▶ Material for this exercise
● ● ● ● ● ● ●

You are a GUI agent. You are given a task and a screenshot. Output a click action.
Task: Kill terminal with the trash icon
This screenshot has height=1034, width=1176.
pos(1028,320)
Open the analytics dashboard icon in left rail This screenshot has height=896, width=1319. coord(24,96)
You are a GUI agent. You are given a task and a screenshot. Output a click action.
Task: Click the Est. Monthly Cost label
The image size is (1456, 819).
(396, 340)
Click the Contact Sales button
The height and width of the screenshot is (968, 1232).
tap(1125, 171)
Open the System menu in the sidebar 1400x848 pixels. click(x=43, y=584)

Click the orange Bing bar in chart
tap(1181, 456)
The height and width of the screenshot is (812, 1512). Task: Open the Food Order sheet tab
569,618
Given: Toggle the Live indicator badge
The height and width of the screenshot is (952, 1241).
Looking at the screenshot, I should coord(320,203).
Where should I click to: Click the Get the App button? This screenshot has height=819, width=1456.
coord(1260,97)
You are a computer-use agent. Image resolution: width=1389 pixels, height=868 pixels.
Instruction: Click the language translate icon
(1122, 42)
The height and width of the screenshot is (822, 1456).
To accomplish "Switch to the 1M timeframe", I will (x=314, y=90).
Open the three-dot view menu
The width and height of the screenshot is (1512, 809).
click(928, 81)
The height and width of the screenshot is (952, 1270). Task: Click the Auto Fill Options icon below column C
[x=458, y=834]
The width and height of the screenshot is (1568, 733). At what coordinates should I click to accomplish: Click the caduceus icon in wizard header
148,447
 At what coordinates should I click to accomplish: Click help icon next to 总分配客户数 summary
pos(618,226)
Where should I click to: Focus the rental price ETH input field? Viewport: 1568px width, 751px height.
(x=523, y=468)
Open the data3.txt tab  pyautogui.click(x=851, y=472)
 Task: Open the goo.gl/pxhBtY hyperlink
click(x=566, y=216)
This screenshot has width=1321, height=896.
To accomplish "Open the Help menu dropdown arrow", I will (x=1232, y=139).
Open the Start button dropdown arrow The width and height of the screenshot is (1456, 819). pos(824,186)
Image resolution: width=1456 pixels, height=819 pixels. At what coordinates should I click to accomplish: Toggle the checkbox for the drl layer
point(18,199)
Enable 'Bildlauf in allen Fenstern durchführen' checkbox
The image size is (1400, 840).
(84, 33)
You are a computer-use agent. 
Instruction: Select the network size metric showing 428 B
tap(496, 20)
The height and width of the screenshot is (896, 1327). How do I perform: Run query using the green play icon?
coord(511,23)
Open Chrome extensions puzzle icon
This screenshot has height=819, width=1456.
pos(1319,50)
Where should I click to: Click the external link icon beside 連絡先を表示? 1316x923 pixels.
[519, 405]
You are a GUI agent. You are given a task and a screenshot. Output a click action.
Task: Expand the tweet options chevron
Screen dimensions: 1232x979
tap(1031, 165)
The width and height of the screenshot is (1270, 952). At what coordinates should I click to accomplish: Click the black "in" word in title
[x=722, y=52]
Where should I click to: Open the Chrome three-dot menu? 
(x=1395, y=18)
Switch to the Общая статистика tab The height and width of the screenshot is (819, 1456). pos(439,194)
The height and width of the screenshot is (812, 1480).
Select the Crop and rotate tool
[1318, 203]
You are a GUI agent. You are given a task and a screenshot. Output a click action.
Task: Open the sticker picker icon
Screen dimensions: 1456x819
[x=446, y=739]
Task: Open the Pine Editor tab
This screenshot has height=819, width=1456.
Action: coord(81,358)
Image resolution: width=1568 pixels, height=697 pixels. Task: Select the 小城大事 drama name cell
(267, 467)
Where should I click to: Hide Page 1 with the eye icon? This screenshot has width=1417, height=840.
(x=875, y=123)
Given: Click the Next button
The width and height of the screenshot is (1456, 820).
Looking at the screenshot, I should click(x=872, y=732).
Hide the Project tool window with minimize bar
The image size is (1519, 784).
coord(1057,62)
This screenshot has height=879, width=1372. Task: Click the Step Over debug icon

● ● ● ● ● ● ●

▶ What the task asks
Write every line of the material out again exactly.

▶ Written reply
You are a GUI agent. You are given a task and a screenshot. Output a click action.
Task: Kill terminal with the trash icon
This screenshot has height=1034, width=1176.
pos(1028,320)
Open the analytics dashboard icon in left rail This screenshot has height=896, width=1319. coord(24,96)
You are a GUI agent. You are given a task and a screenshot. Output a click action.
Task: Click the Est. Monthly Cost label
The image size is (1456, 819).
(396, 340)
Click the Contact Sales button
The height and width of the screenshot is (968, 1232).
tap(1125, 171)
Open the System menu in the sidebar 1400x848 pixels. click(x=43, y=584)

Click the orange Bing bar in chart
tap(1181, 456)
The height and width of the screenshot is (812, 1512). Task: Open the Food Order sheet tab
569,618
Given: Toggle the Live indicator badge
The height and width of the screenshot is (952, 1241).
Looking at the screenshot, I should coord(320,203).
Where should I click to: Click the Get the App button? This screenshot has height=819, width=1456.
coord(1260,97)
You are a computer-use agent. Image resolution: width=1389 pixels, height=868 pixels.
Instruction: Click the language translate icon
(1122, 42)
The height and width of the screenshot is (822, 1456).
To accomplish "Switch to the 1M timeframe", I will (x=314, y=90).
Open the three-dot view menu
The width and height of the screenshot is (1512, 809).
click(928, 81)
The height and width of the screenshot is (952, 1270). Task: Click the Auto Fill Options icon below column C
[x=458, y=834]
The width and height of the screenshot is (1568, 733). At what coordinates should I click to accomplish: Click the caduceus icon in wizard header
148,447
 At what coordinates should I click to accomplish: Click help icon next to 总分配客户数 summary
pos(618,226)
Where should I click to: Focus the rental price ETH input field? Viewport: 1568px width, 751px height.
(x=523, y=468)
Open the data3.txt tab  pyautogui.click(x=851, y=472)
 Task: Open the goo.gl/pxhBtY hyperlink
click(x=566, y=216)
This screenshot has width=1321, height=896.
To accomplish "Open the Help menu dropdown arrow", I will (x=1232, y=139).
Open the Start button dropdown arrow The width and height of the screenshot is (1456, 819). pos(824,186)
Image resolution: width=1456 pixels, height=819 pixels. At what coordinates should I click to accomplish: Toggle the checkbox for the drl layer
point(18,199)
Enable 'Bildlauf in allen Fenstern durchführen' checkbox
The image size is (1400, 840).
(84, 33)
You are a computer-use agent. 
Instruction: Select the network size metric showing 428 B
tap(496, 20)
The height and width of the screenshot is (896, 1327). How do I perform: Run query using the green play icon?
coord(511,23)
Open Chrome extensions puzzle icon
This screenshot has height=819, width=1456.
pos(1319,50)
Where should I click to: Click the external link icon beside 連絡先を表示? 1316x923 pixels.
[519, 405]
You are a GUI agent. You are given a task and a screenshot. Output a click action.
Task: Expand the tweet options chevron
Screen dimensions: 1232x979
tap(1031, 165)
The width and height of the screenshot is (1270, 952). At what coordinates should I click to accomplish: Click the black "in" word in title
[x=722, y=52]
Where should I click to: Open the Chrome three-dot menu? 
(x=1395, y=18)
Switch to the Общая статистика tab The height and width of the screenshot is (819, 1456). pos(439,194)
The height and width of the screenshot is (812, 1480).
Select the Crop and rotate tool
[1318, 203]
You are a GUI agent. You are given a task and a screenshot. Output a click action.
Task: Open the sticker picker icon
Screen dimensions: 1456x819
[x=446, y=739]
Task: Open the Pine Editor tab
This screenshot has height=819, width=1456.
Action: coord(81,358)
Image resolution: width=1568 pixels, height=697 pixels. Task: Select the 小城大事 drama name cell
(267, 467)
Where should I click to: Hide Page 1 with the eye icon? This screenshot has width=1417, height=840.
(x=875, y=123)
Given: Click the Next button
The width and height of the screenshot is (1456, 820).
Looking at the screenshot, I should click(x=872, y=732).
Hide the Project tool window with minimize bar
The image size is (1519, 784).
coord(1057,62)
This screenshot has height=879, width=1372. Task: Click the Step Over debug icon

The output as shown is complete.